Safety Recommendation A-82-169
Details
Synopsis: ON JANUARY 23, 1982, WORLD AIRWAYS, INC., FLIGHT 30H, A MCDONNELL DOUGLAS DC-10-30, WAS A REGULARLY SCHEDULED PASSENGER FLIGHT FROM OAKLAND, CALIFORNIA, TO BOSTON, MASSACHUSETTS, WITH AN EN ROUTE STOP AT NEWARK, NEW JERSEY. FOLLOWING A NONPRECISION INSTRUMENT APPROACH TO RUNWAY 15R AT BOSTON-LOGAN INTERNATIONAL AIRPORT, THE AIRPLANE TOUCHED DOWN ABOUT 2,500 FEET BEYOND THE DISPLACED THRESHOLD OF THE RUNWAY, LEAVING 6,691 FEET REMAINING ON WHICH TO STOP. ABOUT 1936:40, THE AIRPLANE VEERED TO AVOID THE APPROACH LIGHT PIER AT THE DEPARTURE END OF THE RUNWAY AND SLID INTO THE SHALLOW WATER OF BOSTON HARBOR. THE NOSE SECTION SEPARATED FROM THE FORWARD FUSELAGE AFTER THE AIRPLANE DROPPED ONTO THE SHORE EMBANKMENT. OF THE 212 PERSONS ON BOARD, 2 ARE MISSING AND PRESUMED DEAD. THE OTHERS EVACUATED THE AIRPLANE SAFELY, BUT WITH SOME INJURIES. THE REPORTED WEATHER WAS A MEASURED 800-FOOT OVERCAST, 2 1/2 MILE VISIBILITY, LIGHT RAIN AND FOG, TEMPERATURE 35 DEGREES, AND WIND 165 DEGREES AT 3 KNS. THE WET RUNWAY WAS COVERED WITH HARD-PACKED SNOW AND A COATING OF RAIN AND/OR GLAZED ICE.

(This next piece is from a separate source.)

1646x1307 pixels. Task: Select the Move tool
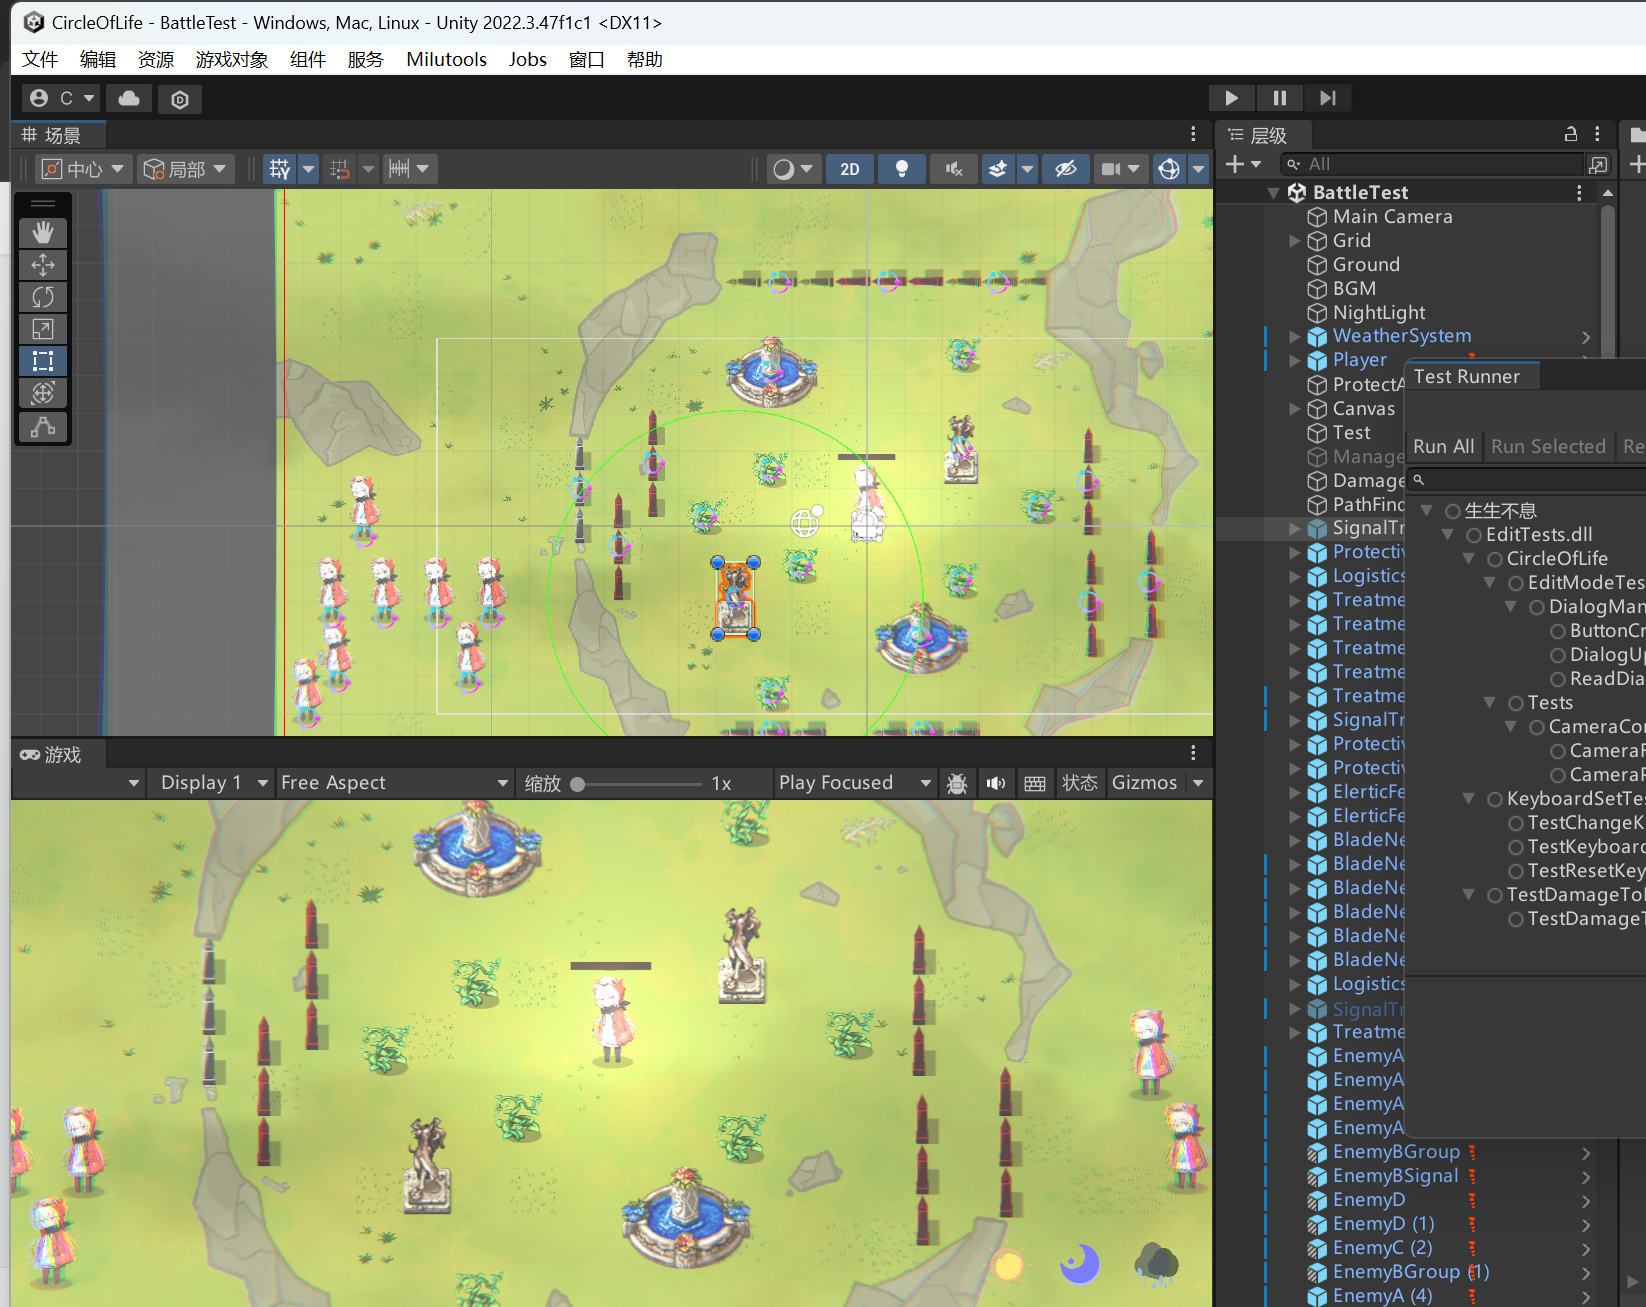[x=43, y=265]
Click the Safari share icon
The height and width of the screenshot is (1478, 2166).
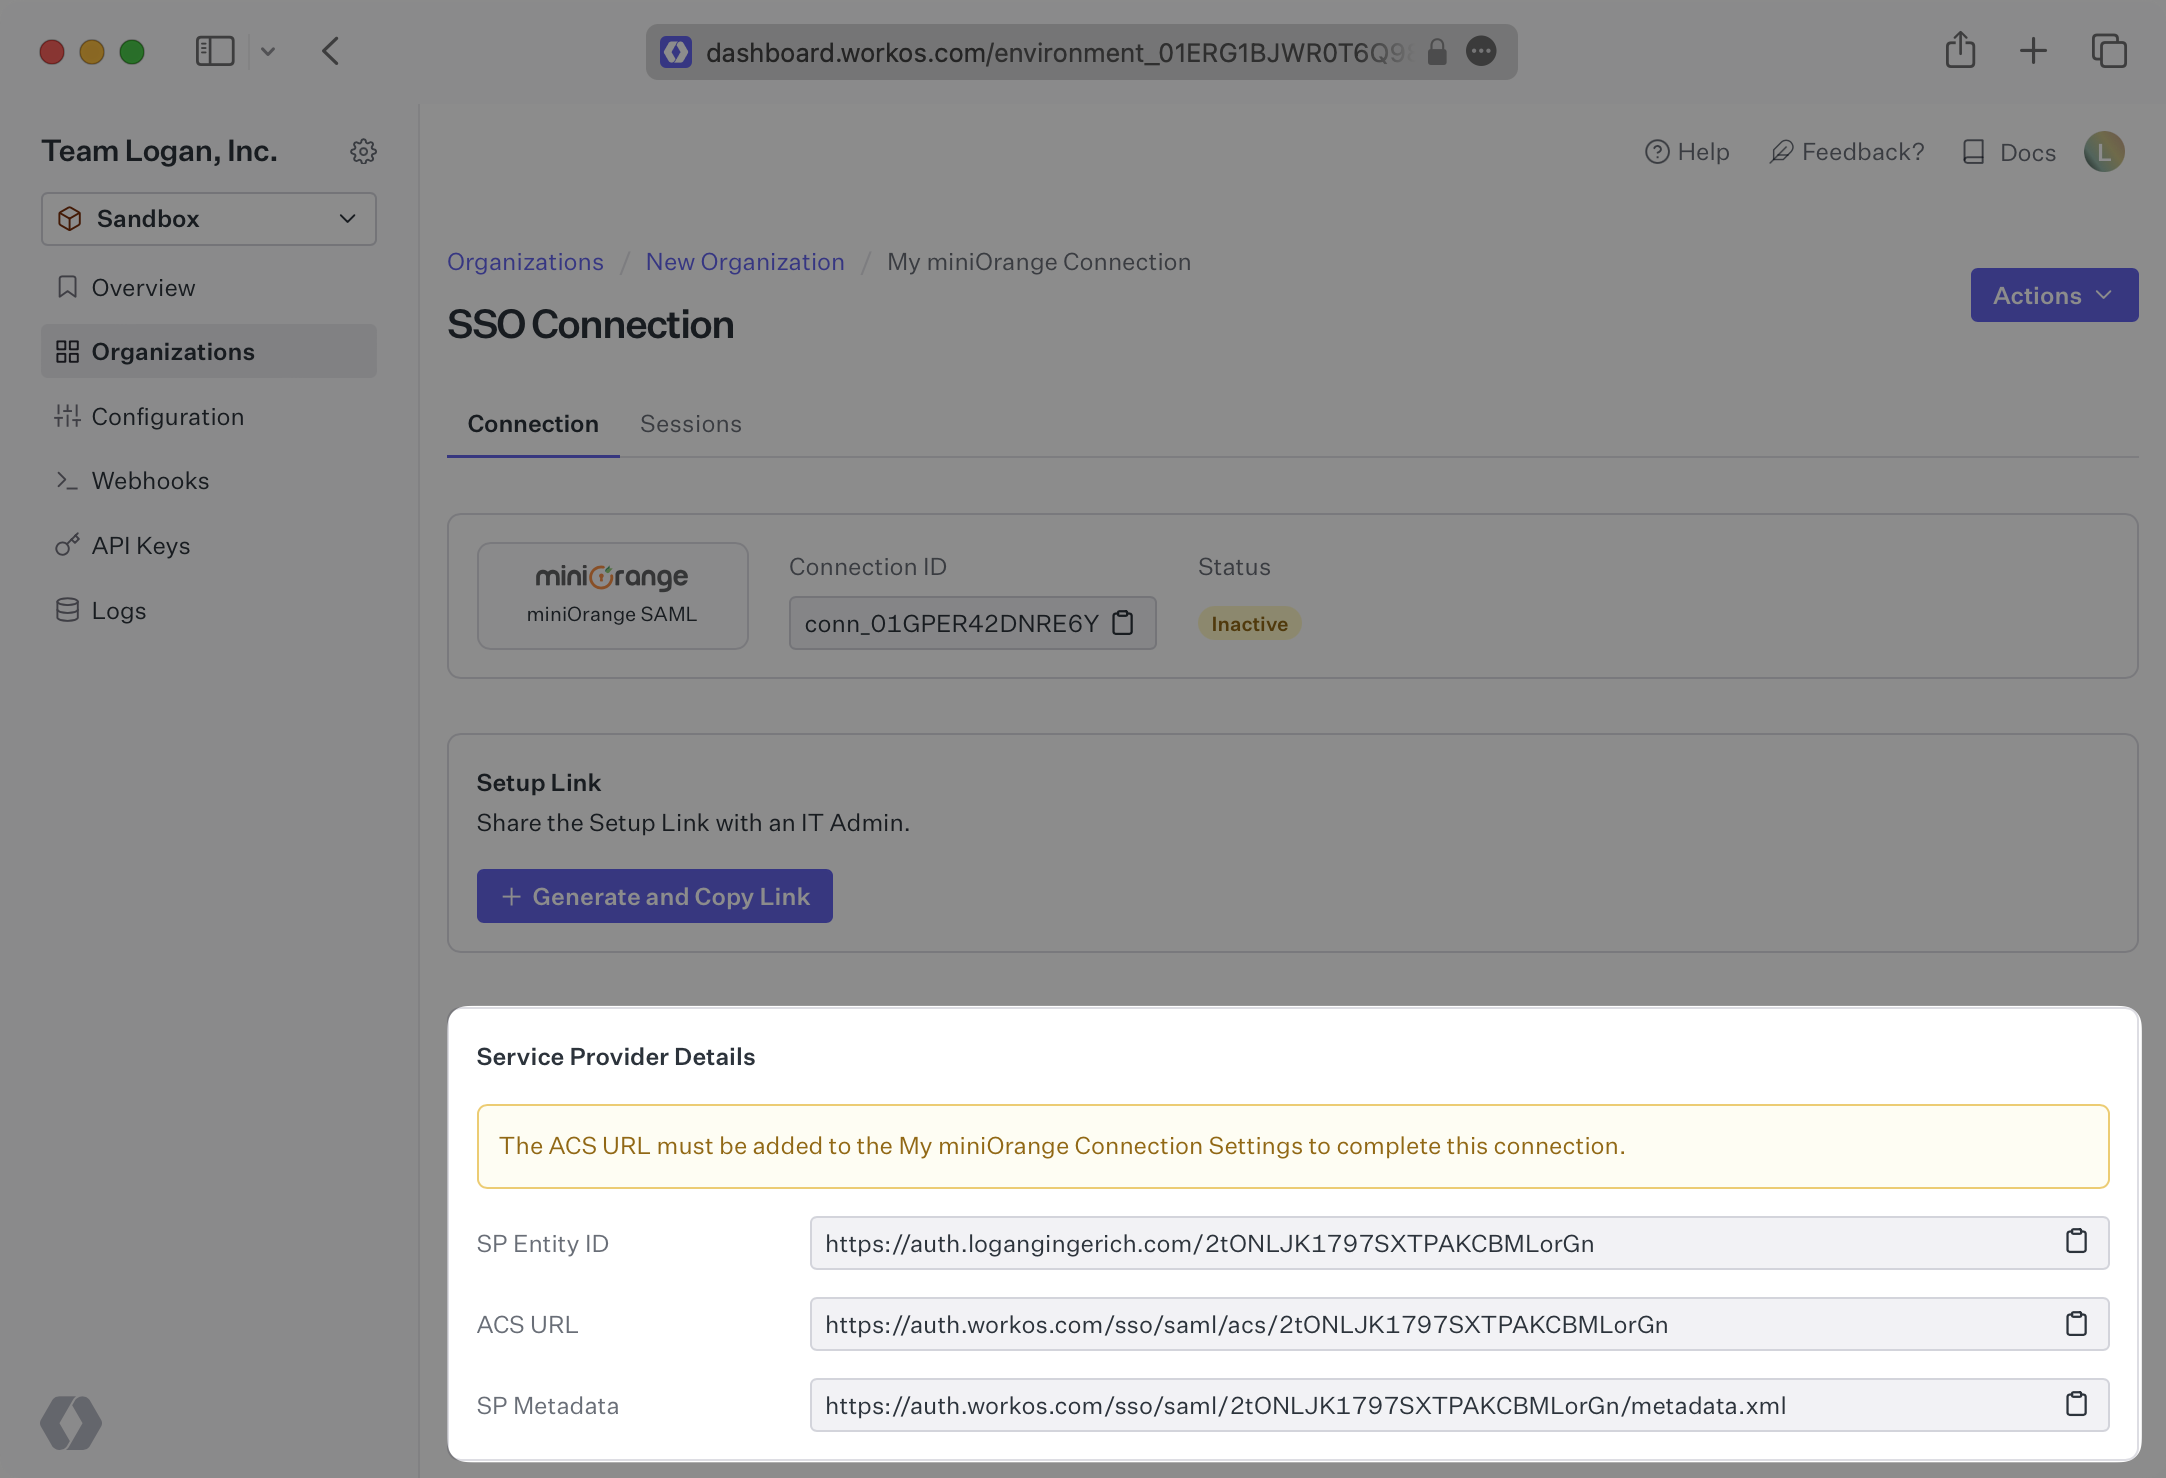(x=1960, y=51)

Recommendation: THE NTSB RECOMMENDS THAT THE FEDERAL AVIATION ADMINISTRATION: CONVENE AN INDUSTRY-GOVERNMENT GROUP WHICH INCLUDES THE NATIONAL AERONAUTICS AND SPACE ADMINISTRATION TO DEFINE A PROGRAM FOR THE DEVELOPMENT OF A RELIABLE TAKEOFF ACCELERATION MONITORING SYSTEM. (Supersedes Safety Recommendations A-74-119 through -121 and A-76-136 and -137)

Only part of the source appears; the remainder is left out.